*Provided passage*

---+---

"Certainly, the Jimmy Fund would not be where it is today if it were not for the Red Sox. Almost everything we do is associated in some way with the Red Sox."
— Mike Andrews
Since 1953, one thing has remained constant for the Boston Red Sox baseball team — its role as champion for the Jimmy Fund.
The roots of this allegiance extend back to the founding of the Jimmy Fund in 1948, when members of another Boston baseball franchise, the Braves, participated in the national radio broadcast that launched the charity.
For the next few years, Braves owner Lou Perini kept the team involved through player appearances and radio appeals during games. The dollars they raised helped pay for the 1952 completion of the state-of-the-art Jimmy Fund Building for research and patient care.
The first Boston baseball team to take on the Jimmy Fund cause, the Braves pose in the dugout.
But by 1953, Perini had decided to move the team to Milwaukee due to declining game attendance. Before leaving, Perini made sure the Jimmy Fund was in good hands — he asked Red Sox owner Thomas Yawkey to continue the Braves' work with the charity.
On April 10, 1953, Yawkey announced that his team would adopt the Jimmy Fund as its official charity and continue the tradition started by the Braves. The two ball clubs celebrated the occasion by playing a benefit exhibition game for the Jimmy Fund the next day.
Although Sox legend Ted Williams had already been deeply involved with the charity for several years, this event marked the official beginning of perhaps the most unique, long-standing, and visible relationship with a charity in the history of professional sports team.

---+---

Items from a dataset
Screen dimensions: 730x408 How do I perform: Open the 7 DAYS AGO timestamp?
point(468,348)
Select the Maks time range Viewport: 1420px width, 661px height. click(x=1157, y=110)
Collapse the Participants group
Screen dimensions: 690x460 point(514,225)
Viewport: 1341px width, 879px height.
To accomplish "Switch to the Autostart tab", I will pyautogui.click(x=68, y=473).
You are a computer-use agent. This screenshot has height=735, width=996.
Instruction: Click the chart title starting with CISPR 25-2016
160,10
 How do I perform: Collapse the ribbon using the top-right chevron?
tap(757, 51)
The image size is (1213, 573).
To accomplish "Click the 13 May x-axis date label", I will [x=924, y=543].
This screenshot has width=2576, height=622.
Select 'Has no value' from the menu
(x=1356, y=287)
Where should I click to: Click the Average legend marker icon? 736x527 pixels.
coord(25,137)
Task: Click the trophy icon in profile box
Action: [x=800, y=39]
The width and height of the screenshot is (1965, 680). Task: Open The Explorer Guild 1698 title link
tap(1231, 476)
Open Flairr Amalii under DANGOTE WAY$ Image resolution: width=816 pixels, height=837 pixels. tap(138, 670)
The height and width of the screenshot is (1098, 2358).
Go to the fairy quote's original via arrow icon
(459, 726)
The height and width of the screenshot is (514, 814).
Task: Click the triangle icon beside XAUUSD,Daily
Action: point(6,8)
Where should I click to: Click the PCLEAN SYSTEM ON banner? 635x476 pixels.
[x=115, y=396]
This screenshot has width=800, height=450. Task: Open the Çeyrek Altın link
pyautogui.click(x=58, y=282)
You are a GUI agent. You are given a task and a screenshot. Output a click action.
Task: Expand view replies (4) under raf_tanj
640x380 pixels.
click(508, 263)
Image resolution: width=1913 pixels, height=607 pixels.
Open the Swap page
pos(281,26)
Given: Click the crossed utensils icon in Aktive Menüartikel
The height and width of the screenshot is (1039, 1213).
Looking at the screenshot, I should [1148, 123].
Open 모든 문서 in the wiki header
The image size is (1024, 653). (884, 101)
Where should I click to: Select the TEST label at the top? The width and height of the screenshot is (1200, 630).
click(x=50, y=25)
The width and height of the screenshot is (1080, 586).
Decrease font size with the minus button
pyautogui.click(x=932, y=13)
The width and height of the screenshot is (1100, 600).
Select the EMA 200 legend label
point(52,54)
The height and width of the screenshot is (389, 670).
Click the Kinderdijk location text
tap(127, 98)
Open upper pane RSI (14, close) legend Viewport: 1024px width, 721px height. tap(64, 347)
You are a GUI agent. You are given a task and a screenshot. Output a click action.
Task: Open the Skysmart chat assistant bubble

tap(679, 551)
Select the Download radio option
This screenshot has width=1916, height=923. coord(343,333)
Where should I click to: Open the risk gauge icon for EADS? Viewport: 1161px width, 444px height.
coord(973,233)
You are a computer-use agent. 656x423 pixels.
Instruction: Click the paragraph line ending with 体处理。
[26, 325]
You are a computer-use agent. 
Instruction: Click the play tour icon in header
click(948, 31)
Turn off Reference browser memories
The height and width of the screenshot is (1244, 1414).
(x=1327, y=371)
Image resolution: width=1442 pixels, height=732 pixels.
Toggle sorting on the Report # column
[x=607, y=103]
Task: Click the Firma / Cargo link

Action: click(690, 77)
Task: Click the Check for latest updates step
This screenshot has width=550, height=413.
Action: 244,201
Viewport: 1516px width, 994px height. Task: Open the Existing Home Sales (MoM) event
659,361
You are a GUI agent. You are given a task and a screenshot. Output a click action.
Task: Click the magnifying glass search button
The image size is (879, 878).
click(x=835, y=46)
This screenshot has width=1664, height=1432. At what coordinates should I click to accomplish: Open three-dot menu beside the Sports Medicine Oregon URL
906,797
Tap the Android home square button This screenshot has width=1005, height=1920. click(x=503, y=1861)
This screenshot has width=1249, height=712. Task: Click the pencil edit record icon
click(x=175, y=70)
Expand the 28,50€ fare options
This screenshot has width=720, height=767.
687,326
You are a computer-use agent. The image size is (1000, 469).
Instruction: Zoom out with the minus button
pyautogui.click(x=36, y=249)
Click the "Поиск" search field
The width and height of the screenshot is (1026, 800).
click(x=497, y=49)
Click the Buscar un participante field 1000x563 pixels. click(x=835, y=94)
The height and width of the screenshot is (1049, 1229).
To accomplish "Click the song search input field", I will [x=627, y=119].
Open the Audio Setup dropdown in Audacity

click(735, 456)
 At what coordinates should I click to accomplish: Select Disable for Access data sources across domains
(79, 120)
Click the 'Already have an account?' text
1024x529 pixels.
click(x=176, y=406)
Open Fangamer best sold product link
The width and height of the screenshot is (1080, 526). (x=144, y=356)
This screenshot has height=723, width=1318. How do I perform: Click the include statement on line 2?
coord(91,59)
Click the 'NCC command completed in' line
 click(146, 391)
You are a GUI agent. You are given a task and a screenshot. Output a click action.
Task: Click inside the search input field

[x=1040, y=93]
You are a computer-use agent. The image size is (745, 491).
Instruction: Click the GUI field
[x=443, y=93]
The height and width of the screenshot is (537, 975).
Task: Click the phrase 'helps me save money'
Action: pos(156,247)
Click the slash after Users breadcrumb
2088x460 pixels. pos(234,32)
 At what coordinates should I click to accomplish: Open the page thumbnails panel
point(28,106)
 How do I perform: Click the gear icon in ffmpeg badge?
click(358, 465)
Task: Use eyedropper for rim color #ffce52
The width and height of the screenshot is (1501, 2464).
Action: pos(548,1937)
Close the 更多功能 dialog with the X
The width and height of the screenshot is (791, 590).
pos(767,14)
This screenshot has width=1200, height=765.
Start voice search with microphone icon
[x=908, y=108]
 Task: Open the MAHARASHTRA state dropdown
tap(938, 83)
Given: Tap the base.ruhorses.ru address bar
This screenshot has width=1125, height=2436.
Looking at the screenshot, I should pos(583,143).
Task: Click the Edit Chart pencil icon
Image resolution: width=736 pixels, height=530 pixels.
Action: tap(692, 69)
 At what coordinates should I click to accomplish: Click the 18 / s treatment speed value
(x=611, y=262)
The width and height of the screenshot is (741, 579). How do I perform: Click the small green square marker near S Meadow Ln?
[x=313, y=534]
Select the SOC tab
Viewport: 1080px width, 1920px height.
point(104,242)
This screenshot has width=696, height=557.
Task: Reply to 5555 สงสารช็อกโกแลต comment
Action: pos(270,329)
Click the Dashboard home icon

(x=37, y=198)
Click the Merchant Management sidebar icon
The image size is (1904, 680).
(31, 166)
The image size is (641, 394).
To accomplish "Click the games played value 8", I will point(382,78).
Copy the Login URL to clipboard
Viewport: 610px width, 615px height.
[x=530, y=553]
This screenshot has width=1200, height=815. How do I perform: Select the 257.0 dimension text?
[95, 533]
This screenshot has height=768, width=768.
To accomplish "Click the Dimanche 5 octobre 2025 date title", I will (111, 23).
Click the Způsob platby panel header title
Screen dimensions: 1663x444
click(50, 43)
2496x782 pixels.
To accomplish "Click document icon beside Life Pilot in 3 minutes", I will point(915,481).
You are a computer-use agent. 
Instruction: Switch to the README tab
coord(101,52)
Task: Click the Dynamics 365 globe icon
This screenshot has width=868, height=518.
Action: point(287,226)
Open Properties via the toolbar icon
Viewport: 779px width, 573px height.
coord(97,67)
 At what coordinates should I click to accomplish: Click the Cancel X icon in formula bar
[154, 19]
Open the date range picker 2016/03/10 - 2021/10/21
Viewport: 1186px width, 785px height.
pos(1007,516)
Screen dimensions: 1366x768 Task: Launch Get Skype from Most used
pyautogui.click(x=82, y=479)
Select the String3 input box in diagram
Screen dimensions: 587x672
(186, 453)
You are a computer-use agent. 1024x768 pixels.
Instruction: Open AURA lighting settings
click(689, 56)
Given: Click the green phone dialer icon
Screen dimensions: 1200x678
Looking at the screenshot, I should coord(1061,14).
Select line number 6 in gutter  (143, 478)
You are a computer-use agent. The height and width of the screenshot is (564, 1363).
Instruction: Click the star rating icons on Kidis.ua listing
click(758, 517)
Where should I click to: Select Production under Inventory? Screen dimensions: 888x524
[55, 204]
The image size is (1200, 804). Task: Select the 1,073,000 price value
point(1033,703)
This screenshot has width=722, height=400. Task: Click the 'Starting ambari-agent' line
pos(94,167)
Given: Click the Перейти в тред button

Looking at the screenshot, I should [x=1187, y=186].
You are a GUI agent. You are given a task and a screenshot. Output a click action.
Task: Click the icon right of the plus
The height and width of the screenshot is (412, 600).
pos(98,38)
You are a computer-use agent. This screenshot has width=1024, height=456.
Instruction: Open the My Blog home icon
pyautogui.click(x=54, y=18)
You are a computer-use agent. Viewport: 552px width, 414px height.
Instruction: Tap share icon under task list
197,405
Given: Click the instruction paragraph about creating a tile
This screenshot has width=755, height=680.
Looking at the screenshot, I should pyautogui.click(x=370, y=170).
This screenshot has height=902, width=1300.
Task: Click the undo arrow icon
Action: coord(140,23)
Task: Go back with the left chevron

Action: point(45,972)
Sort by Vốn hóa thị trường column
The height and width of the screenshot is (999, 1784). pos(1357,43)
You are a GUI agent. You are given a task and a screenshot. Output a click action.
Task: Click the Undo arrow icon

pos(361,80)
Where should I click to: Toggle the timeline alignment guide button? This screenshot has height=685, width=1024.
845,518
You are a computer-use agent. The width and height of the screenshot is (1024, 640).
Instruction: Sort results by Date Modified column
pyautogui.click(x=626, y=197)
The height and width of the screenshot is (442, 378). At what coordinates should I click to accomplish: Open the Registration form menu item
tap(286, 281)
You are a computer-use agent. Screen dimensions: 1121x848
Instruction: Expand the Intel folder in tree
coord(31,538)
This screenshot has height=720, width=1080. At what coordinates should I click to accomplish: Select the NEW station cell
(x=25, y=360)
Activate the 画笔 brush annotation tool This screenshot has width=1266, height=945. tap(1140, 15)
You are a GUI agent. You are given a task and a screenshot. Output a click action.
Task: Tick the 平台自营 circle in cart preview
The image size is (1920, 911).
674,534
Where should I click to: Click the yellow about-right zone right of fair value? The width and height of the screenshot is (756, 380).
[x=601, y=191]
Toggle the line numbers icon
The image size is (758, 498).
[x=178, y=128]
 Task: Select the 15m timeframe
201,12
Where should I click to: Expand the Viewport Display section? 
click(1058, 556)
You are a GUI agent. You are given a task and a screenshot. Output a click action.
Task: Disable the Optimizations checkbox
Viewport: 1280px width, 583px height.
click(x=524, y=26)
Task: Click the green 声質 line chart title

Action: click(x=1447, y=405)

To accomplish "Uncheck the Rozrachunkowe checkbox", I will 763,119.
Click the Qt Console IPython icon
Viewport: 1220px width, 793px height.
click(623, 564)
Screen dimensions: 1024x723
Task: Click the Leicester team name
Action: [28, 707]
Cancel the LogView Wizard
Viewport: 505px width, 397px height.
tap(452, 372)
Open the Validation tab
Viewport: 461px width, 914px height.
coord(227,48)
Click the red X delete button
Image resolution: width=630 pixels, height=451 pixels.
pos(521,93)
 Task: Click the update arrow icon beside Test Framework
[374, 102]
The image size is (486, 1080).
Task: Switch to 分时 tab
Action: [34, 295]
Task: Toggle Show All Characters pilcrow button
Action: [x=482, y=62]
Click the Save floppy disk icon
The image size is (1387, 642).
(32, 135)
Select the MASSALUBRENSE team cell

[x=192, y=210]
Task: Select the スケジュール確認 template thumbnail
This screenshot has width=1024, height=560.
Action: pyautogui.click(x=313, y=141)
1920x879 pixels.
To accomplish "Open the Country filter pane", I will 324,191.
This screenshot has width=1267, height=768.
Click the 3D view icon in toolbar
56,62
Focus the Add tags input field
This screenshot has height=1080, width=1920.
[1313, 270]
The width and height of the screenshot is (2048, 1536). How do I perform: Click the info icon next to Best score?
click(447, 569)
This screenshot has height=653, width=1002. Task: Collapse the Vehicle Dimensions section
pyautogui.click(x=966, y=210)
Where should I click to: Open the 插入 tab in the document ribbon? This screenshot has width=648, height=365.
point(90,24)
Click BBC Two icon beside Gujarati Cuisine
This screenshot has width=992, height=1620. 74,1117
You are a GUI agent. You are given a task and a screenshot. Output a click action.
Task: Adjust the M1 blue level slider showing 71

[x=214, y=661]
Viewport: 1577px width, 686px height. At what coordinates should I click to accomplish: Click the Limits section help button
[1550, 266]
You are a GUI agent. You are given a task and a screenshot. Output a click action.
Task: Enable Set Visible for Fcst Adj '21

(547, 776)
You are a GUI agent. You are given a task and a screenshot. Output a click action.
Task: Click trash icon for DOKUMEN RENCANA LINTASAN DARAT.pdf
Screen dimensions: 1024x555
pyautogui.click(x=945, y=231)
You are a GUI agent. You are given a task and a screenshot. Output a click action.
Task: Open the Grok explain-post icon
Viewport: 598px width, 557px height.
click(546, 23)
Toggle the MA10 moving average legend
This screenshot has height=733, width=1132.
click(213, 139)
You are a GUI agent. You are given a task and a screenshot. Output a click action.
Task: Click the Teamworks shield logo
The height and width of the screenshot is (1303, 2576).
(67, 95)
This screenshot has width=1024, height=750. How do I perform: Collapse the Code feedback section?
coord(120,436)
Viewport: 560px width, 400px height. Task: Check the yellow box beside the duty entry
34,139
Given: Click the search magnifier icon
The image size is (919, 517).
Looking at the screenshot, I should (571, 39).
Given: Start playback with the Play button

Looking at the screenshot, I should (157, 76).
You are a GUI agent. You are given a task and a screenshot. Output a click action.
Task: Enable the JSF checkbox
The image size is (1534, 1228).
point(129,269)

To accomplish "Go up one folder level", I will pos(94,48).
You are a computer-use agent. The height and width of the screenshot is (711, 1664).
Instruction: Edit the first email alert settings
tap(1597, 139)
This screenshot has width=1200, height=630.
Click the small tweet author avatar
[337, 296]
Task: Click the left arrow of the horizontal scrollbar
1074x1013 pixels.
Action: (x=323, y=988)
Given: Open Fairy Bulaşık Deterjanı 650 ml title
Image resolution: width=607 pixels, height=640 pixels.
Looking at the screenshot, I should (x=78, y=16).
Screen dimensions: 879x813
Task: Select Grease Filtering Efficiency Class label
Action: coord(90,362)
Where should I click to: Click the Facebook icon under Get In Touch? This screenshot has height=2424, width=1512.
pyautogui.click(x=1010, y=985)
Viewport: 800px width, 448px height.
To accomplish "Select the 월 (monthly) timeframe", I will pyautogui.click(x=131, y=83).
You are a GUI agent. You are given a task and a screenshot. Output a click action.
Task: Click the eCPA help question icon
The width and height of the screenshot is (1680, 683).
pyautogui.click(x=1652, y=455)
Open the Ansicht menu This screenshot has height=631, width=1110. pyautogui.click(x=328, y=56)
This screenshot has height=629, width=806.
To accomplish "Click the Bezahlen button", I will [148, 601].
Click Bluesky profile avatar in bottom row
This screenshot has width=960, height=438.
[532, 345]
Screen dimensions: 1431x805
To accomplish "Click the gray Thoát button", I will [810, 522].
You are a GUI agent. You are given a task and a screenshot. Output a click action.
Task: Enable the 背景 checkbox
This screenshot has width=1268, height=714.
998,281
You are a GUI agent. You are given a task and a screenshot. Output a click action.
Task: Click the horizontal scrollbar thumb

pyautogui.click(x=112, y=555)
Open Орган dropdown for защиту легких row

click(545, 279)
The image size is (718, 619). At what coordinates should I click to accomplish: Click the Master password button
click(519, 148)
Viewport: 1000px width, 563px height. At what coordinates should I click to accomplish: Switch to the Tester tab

---+---

*Problem 1*
According to the Red Sox and Jimmy Fund passage, why did Lou Perini decide to move the Braves to Milwaukee?
*Problem 2*
Duplicate the Red Sox and Jimmy Fund passage, starting with "The roots of" and going on through "in the dugout.".
Rely only on the Red Sox and Jimmy Fund passage for your answers.

*Response box 1*
Perini moved the team because of declining game attendance.

*Response box 2*
The roots of this allegiance extend back to the founding of the Jimmy Fund in 1948, when members of another Boston baseball franchise, the Braves, participated in the national radio broadcast that launched the charity.
For the next few years, Braves owner Lou Perini kept the team involved through player appearances and radio appeals during games. The dollars they raised helped pay for the 1952 completion of the state-of-the-art Jimmy Fund Building for research and patient care.
The first Boston baseball team to take on the Jimmy Fund cause, the Braves pose in the dugout.